E così ne è scaturita una candidatura tutta di apparato, resa pubblica con parole degne di un politburo, non di un partito carismatico: “I Coordinatori Nazionali del Pdl, sentito il Presidente Silvio Berlusconi, d`intesa con il Coordinamento Regionale della Puglia e con il Ministro per i Rapporti con le Regioni, Raffaele Fitto, ha designato Rocco Palese quale candidato per la Presidenza della Regione Puglia”. Ma come? Berlusconi, il monarca, il leader, l’unico in grado di raccogliere milioni di voti in tutta Italia e stato solo sentito? E invece è stata necessaria l’intesa con il Coordinamento Regionale pugliese e il ministro Raffaele Fitto, sponsor dell’amico Rocco Palese? E da quando in qua il ministro degli Affari Regionali conta più del primo ministro? Forse perché è pugliese e quella regione è il suo protettorato personale secondo logiche dalemiane? Misteri dei partiti.
Misteri che rendono legittima una domanda: quale scopo si prefigge il gruppo dirigente del Pdl, vincere le elezioni o affermare la supremazia di apparato? Scelte così al ribasso, a cui si è giunti con il metodo del fatto compiuto, chiariscono perché nella riunione dell’ufficio di presidenza di qualche giorno fa era stata avanzata l’ipotesi “dadaista” del giornalista del Tg1 Attilio Romita. E anche perché nella tavola rotonda al convegno di Arezzo proprio Raffaele Fitto, rispondendo ad una domanda di Bianca Berlinguer sulla candidatura Romita per la Puglia, si era “avvalso della facoltà di non rispondere”.

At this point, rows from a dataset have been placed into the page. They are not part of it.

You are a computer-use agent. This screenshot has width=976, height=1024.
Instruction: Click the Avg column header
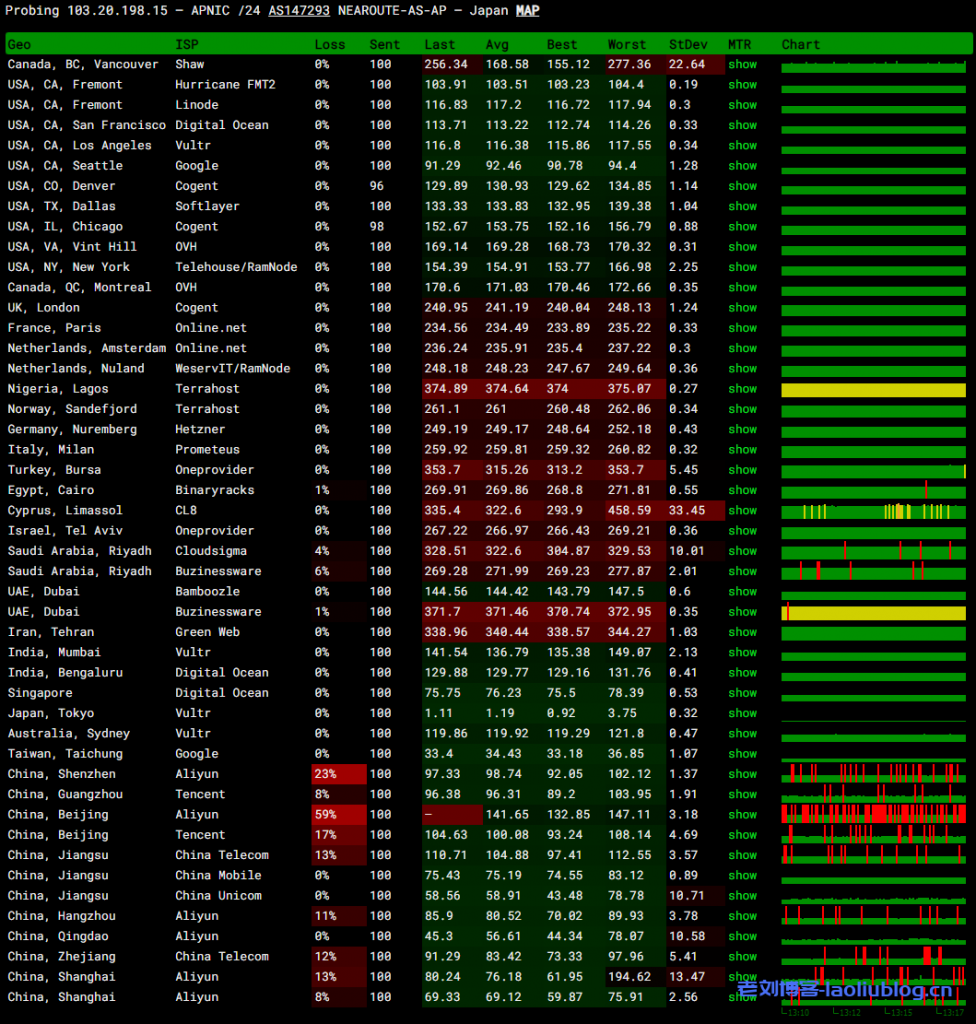pyautogui.click(x=497, y=45)
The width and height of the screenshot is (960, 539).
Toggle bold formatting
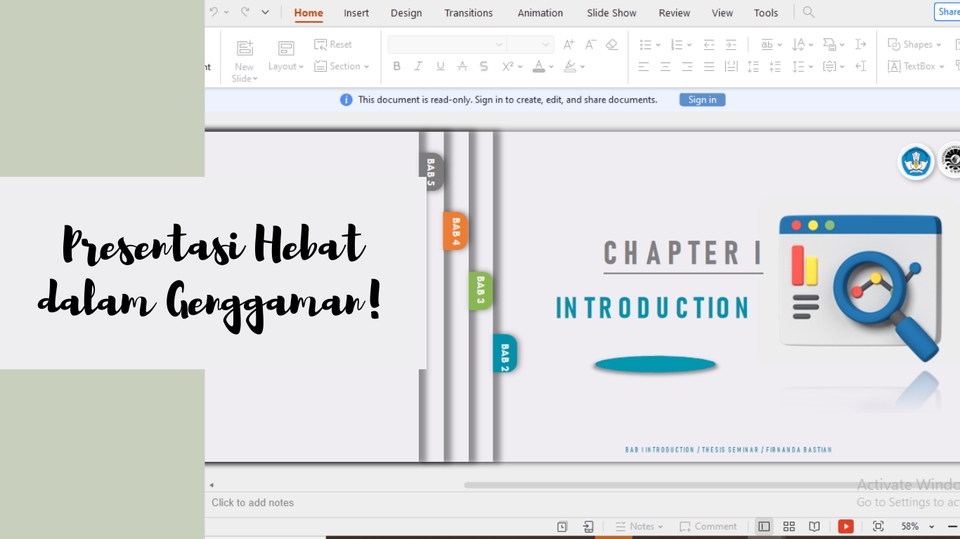(x=397, y=67)
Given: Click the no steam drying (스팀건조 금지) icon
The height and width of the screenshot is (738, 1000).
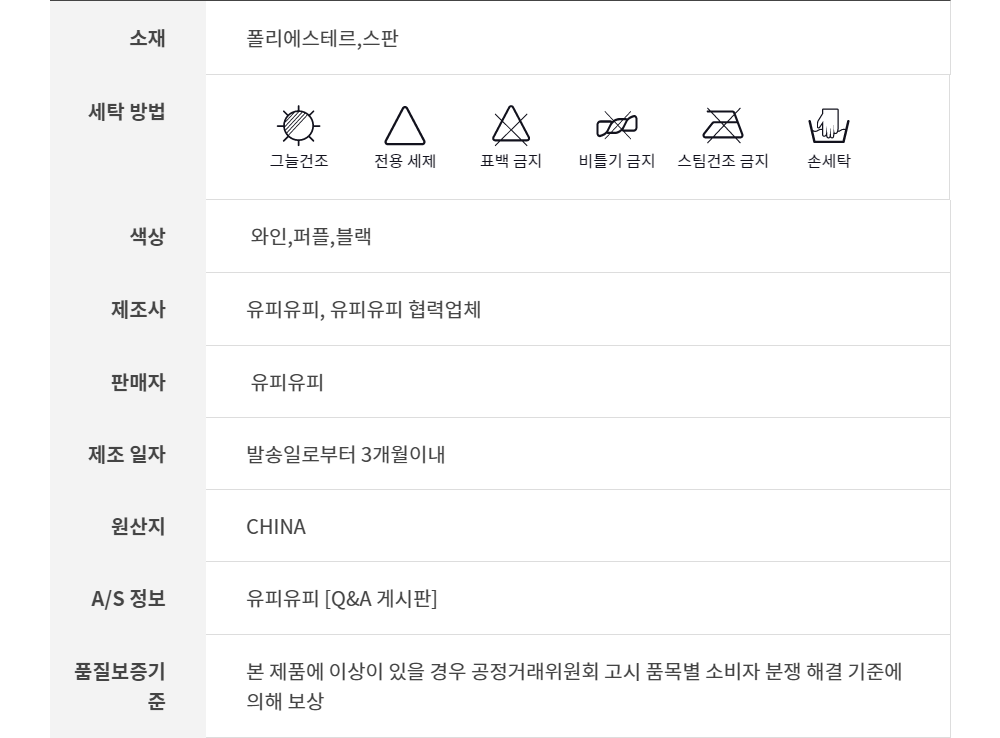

Già, proprio il convegno di Arezzo, quel convegno che era nato per segnare le distanze tra Gianfranco Fini e la maggioranza degli ex-An e che, invece, durante la strada, è diventato il luogo di formazione di una anomala squadra di “colonnelli” del Pdl, di un partito che – mentre  i partiti pedagogici e novecenteschi sono polverizzati dalla spinta popolare come è accaduto in Puglia – cerca di diventare proprio come quelli che in questi diciassette anni Berlusconi ha sconfitto. Gruppi di dirigenti autoreferenziali, che le elezioni le perdono perché vivono di veti più che di proposte. E più perdono le elezioni, più stringono il controllo sul partito. Così è sembrato il Pdl ad Arezzo, un partito che ha evocato il suo leader carismatico con la stessa passione con  la quale il PRI evocava Mazzini.
Così, mentre Vendola viaggia verso il 28 marzo sull’onda della spinta popolare (”Con il Vendola in poppa” titola il manifesto) e Casini evita di affondare insieme D’Alema aggrappandosi ad Adriana Poli Bortone, il Pdl non entra nemmeno in partita pur di non rischiare l’equilibrio interno raggiunto ad Arezzo.
Se così stanno le cose, è meglio che il Pdl non nasca mai. Anzi che muoia presto. Perché a noi, che crediamo ancora nella sovranità del popolo, nella forza del popolo, avrebbe fatto piacere leggere un comunicato più o meno di questo tenore: “Il presidente Silvio Berlusconi, d’intesa con i coordinatori nazionali, sentiti il coordinamento regionale pugliese ha chiesto a Tizio Caio di candidarsi alla presidenza della Regione Puglia con il sostegno del Popolo della Libertà”.
Qualche mese fa, in Abruzzo e in Sardegna si è fatto così. E si è vinto anche contro quel Soru che doveva diventare il nuovo leader del Pd e invece è andato a picco abbracciato stretto a Walter Veltroni. Altri tempi. Speriamo che tornino (Il Predellino).